ARTICLE:

# What does dominoing mean



## BUBBLES (Oct 14, 2009)

i have been reading up on guppies and this word keeps coming up, does any one know what it means.


----------



## bmlbytes (Aug 1, 2009)

Can you use the word in context?


----------



## emc7 (Jul 23, 2005)

Yah, what context? Dominos fall one after another. I don't know if it means fish getting pregnant, having fry, or dropping dead one after another when used with fish or it is some reference to spots.


----------



## BUBBLES (Oct 14, 2009)

Lol oh yeah would help if i pt more info lol. i was searching for ideas on why my pg guppy was pacing the tank back and forth. As i didnot know when she was due. And thats when i saw the word. that others fish dominoed. As well. If this makes sence, But it was too late as she gave birth and all 6 fry and her died. straight after.


----------



## TheOldSalt (Jan 28, 2005)

Hmm... I haven't heard this one, and I've been at it for a long time. I am going to guess, though, that it means that after one guppy drops her fry, this stimulates the others nearby to do the same, that is, it starts a domino effect of birthing. 

Now, I should also point out that I have never noticed this to be especially true. On the other hand, I never really paid that much attention to it.


----------

DATASET SECTION:
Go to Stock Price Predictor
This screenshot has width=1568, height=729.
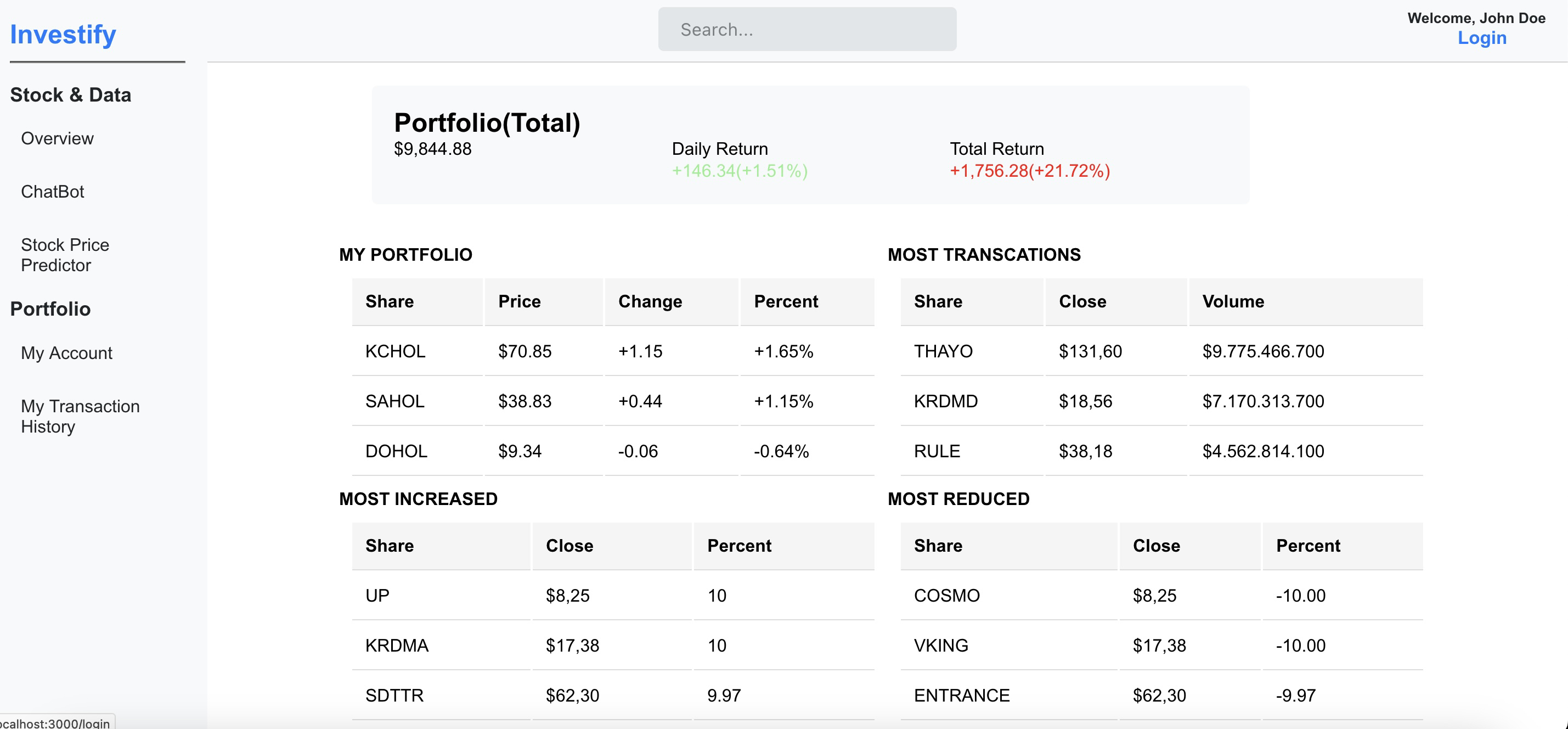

TASK SET:
1. Answer these from the dominoing thread:
(a) How many fry did the pregnant guppy in BUBBLES's account give birth to?
(b) According to emc7, what do dominos do?
(c) What does TheOldSalt guess the word means?
2. Using the dominoing thread, decide whether each statement agrees with it. Answer yes or no, and quote the words that settle it.
(a) TheOldSalt has found the effect to be especially true.
(b) bmlbytes asked for the word in context.
(c) The pregnant guppy in BUBBLES's account survived the birth.
3. Reproduce the stretch of the dominoing thread from "Yah, what context?" through "died. straight after.".
The material on this page is separate from the dominoing thread.

EXPECTED ANSWERS:
1.
(a) 6.
(b) They fall one after another.
(c) That after one guppy drops her fry, this stimulates the others nearby to do the same, starting a domino effect of birthing.

2.
(a) No: "I have never noticed this to be especially true."
(b) Yes: "Can you use the word in context?"
(c) No: "all 6 fry and her died."

3.
Yah, what context? Dominos fall one after another. I don't know if it means fish getting pregnant, having fry, or dropping dead one after another when used with fish or it is some reference to spots.


----------



## BUBBLES (Oct 14, 2009)

Lol oh yeah would help if i pt more info lol. i was searching for ideas on why my pg guppy was pacing the tank back and forth. As i didnot know when she was due. And thats when i saw the word. that others fish dominoed. As well. If this makes sence, But it was too late as she gave birth and all 6 fry and her died. straight after.